Because of the merger, however, the residents now work for Boston Medical Center, a private institution. While their union is no longer covered by state public employee labor laws, it is also not recognized by the NLRB. The NLRB has ruled that because interns and residents work primarily for the benefit of their education, not for the benefit of hospitals and patients, they are not employees.

Initially, the HOA was fighting for recognition from its new employer. During the merger process, Boston Medical Center announced that it would recognize all unions except the HOA. After a year and a half of protest and negotiation, the medical center finally agreed to voluntarily recognize the HOA. (Officials at Boston Medical Center declined to comment for this story.)

Despite its victory in getting recognition from the medical center, the residents were not satisfied. They now want to get the NLRB to reverse existing case law so housestaff at all private hospitals, not just Boston Medical Center, can unionize.

The HOA is arguing that interns and residents are acting as direct caregivers now more than ever and that they should be viewed as both employees and students. The NLRB regional office has already dismissed the group's claim, but the housestaff have appealed to the national level of the NLRB. A decision is expected sometime this summer.

"We're the doctors who work the front lines," said Jodi Wenger, MD, chief pediatric resident. "A lot of what we do is advocate for good patient care."

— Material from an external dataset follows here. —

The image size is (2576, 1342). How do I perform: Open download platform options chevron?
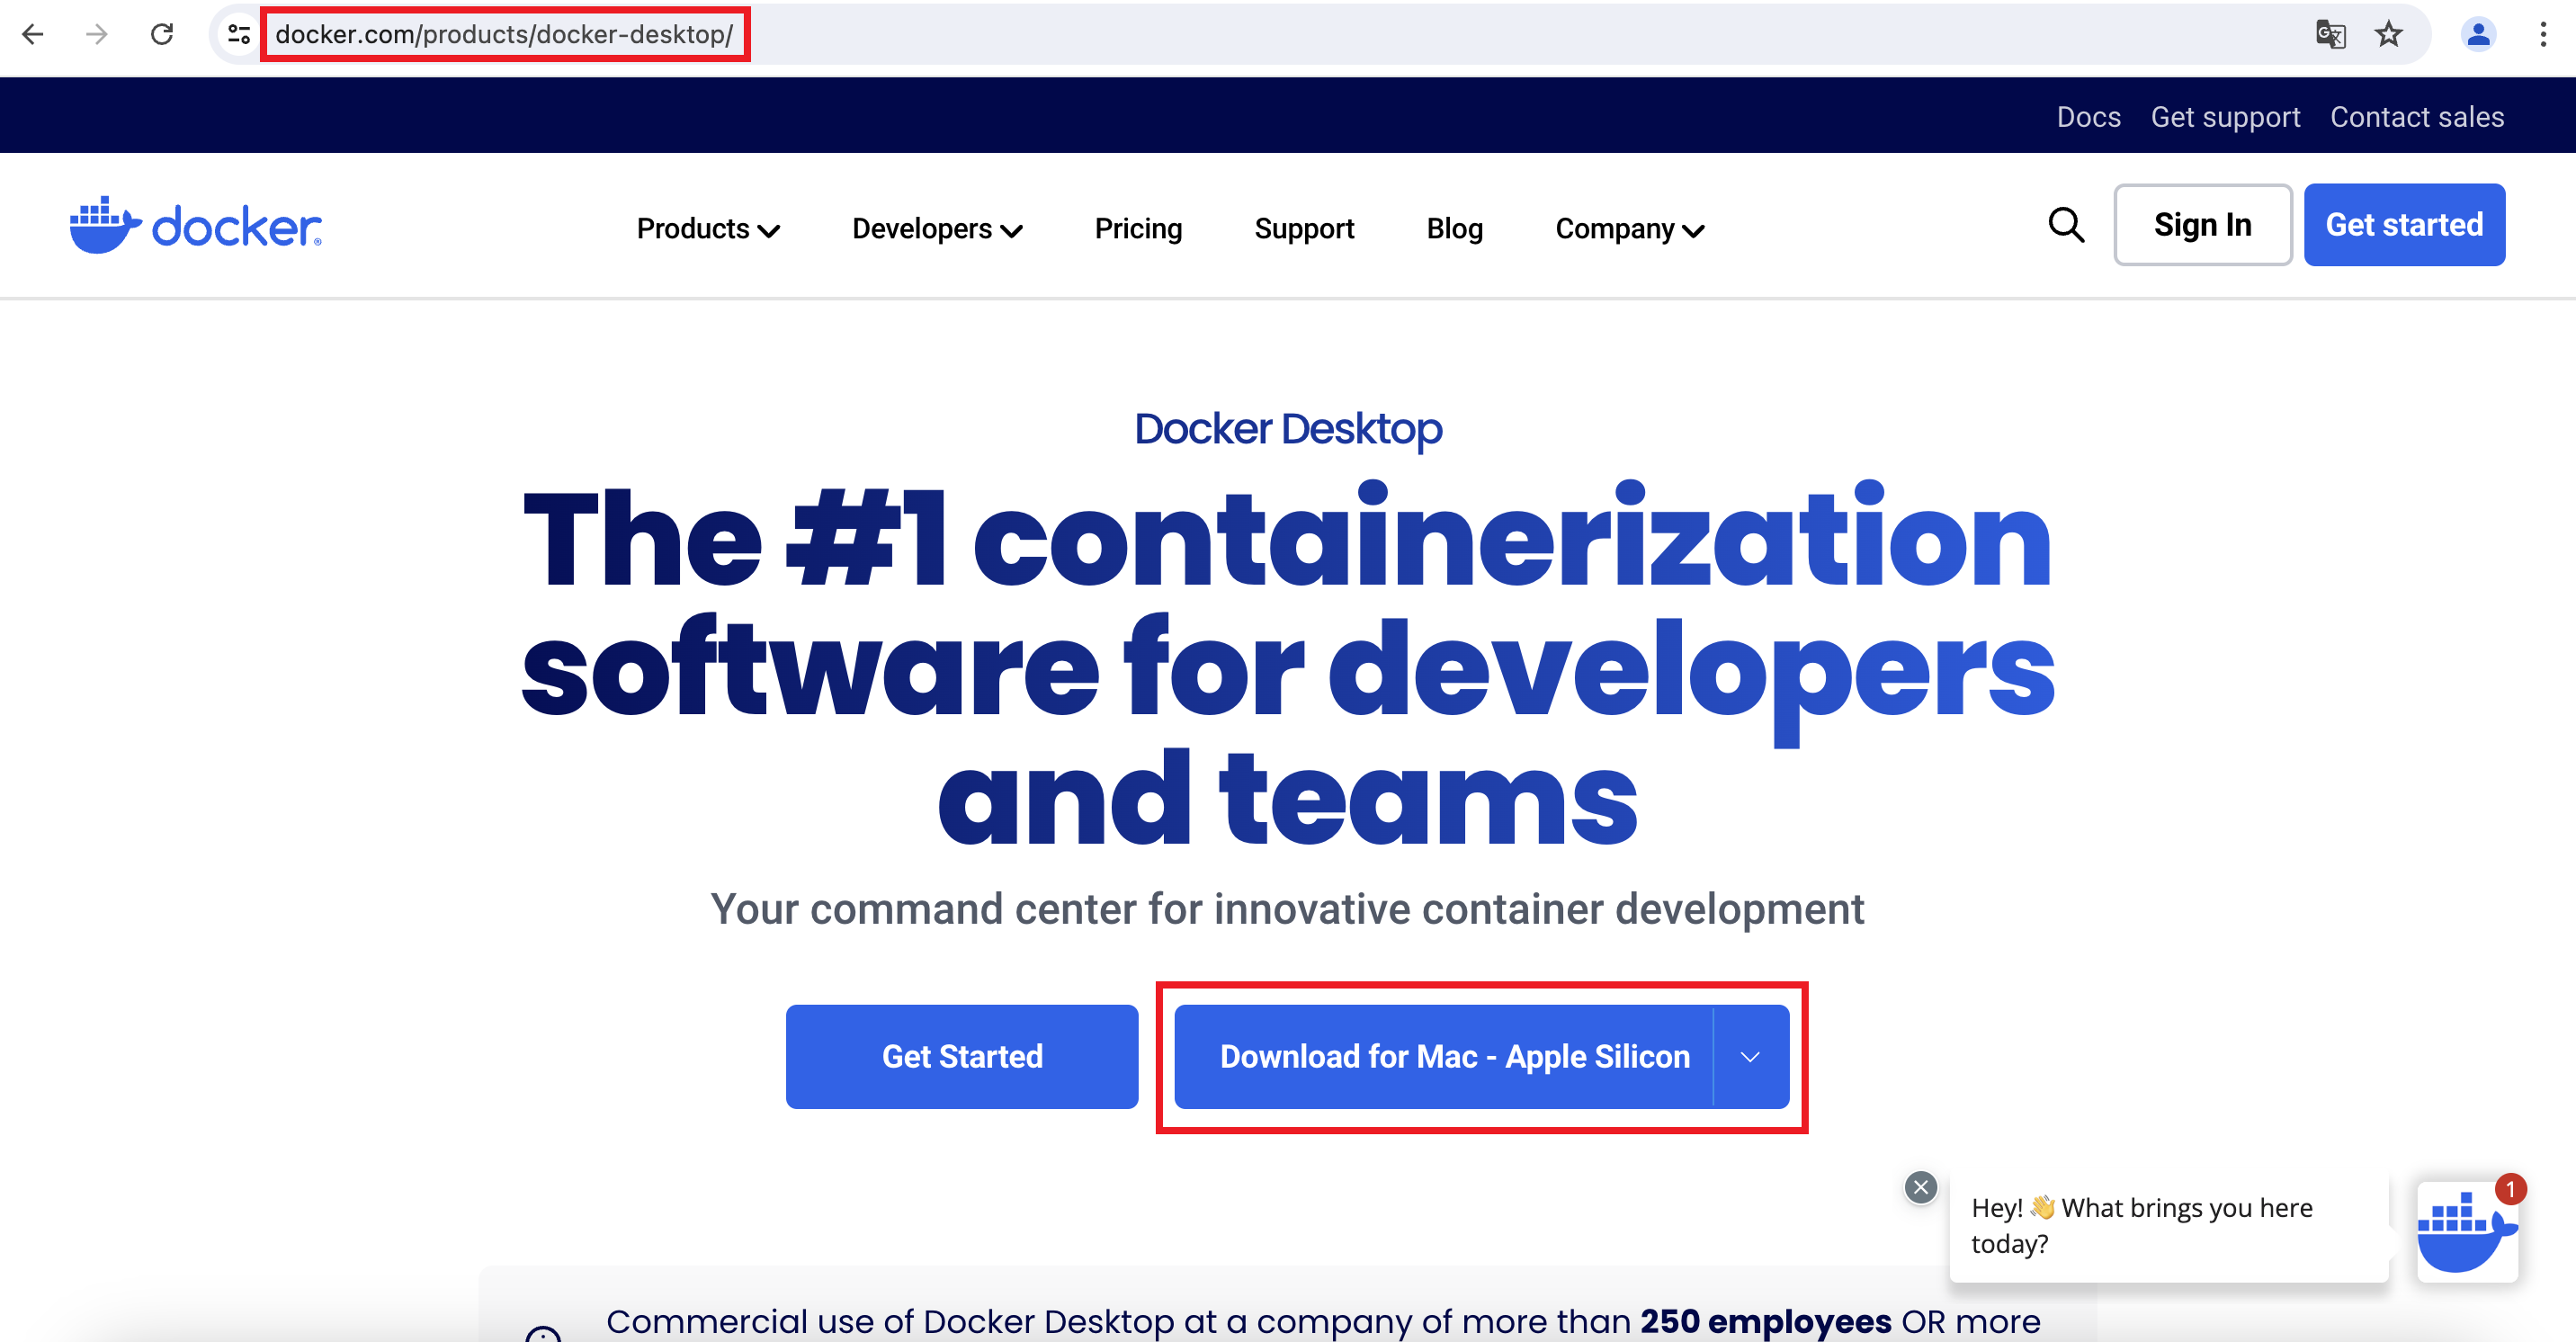click(x=1750, y=1057)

Even though Boston Medical Center has voluntarily recognized the HOA, it has argued before the NLRB that that its interns and residents are both "managers" and "students" but not employees. Other organizations like the American Association of Medical Colleges (AAMC) agree and have adamantly opposed treating interns and residents as anything but students. The AAMC submitted an amicus brief supporting the medical center because it fears that housestaff unions will harm medical education.

"I don't think it's in the interns' and residents' interest—or the patients' interest—that learners have power," said Joseph Keyes, JD, AAMC senior vice president and general counsel. "The purpose and intent of the relationship is educational. There is a mentor/student relationship that is inherently unequal."

Nonetheless, Mr. Keyes said that the Boston case is a "wake-up call" for medical educators, adding that the AAMC is urging its members to be attentive to the concerns of housestaff. In February, the AAMC published recommendations on how to improve relations with interns and residents, including how to deal with them during mergers and acquisitions.

Residents like Dr. Wenger, however, find little merit in the AAMC argument. "Half of physicians now are employed and salaried," she said. "With the direction of health care, with managed care and for-profit medicine, we as doctors need to speak up more about what we think patient care should be."